Transformer-based neural networks have demonstrated remarkable capabilities in tasks such as text generation, editing and answering questions. These networks often improve as their parameters increase. Notably, some models perform optimally when small, like the 2B model MiniCPM, which fares comparably to larger models. Yet as computational resources for training these models increase, high-quality data availability struggles to keep up.
Techniques that address these constraints include Scaling laws, Energy-based models and Hopfield models. Scaling laws show that a model’s performance improves as its size and volume of training data increase. Energy-based models use a parameterized probability density function to represent the distribution of a learnable energy function in a neural network. Hopfield models, meanwhile, were developed as an example of associative memory. Transforming these principles into practice, researchers from the Central Research Institute, 2012 Laboratories Huawei Technologies Co., Ltd. introduced a theoretical framework focusing on the interplay of the memory process and performance dynamics within transformer-based language models.
The researchers conducted a series of experiments using GPT-2 across various data sizes to counteract signs of saturation. They also trained conventional Transformer models on a dataset comprising two million tokens. Their experimentation yielded theoretical insights that can guide and improve model training. One particular experiment involved the training of a 12-layer transformer language model using a GPT-2 small tokenizer and architecture on the OpenWebText data set. Subsets of this data set were used to train three models. These models were then scrutinized using different amounts of data.
The researchers found that training with just 0.1% (9M) of the OpenWebText data led to overfitting, and the training loss dissipated over iterations. This was due to training samples not being well-segregated, leading to the model’s energy declining to a sum of delta functions. Nevertheless, when a model’s size approximated the order of O(D2) and was trained on 90M tokens, it achieved similar training and validation loss to the model trained with 9B tokens. In comparison, two conventional Transformers of six and ten layers, trained using a batch size of eight, saw their training losses stabilize at a value around one.

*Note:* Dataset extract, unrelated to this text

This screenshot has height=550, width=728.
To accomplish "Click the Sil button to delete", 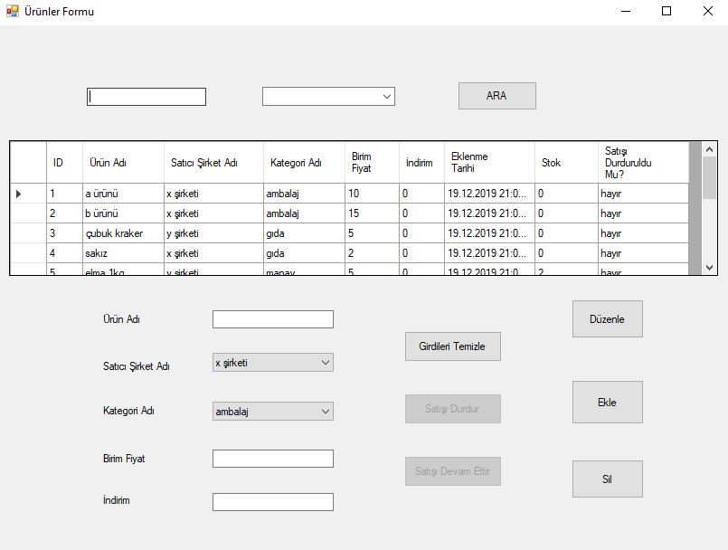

Ultimately, the researchers produced a framework that centers on the memory process and performance dynamics of transformer-based language models. By modelling these networks using associative memory and focusing on cross-entropy loss, they created a global energy function for the layered structure of transformer models using majorization-minimization technique. They conducted experiments employing GPT-2 of different data sizes and trained conventional Transformer models with a dataset of 2M tokens. The researchers concluded that this approach optimizes the functionality of the models, providing critical insights into the mechanics of neural networks.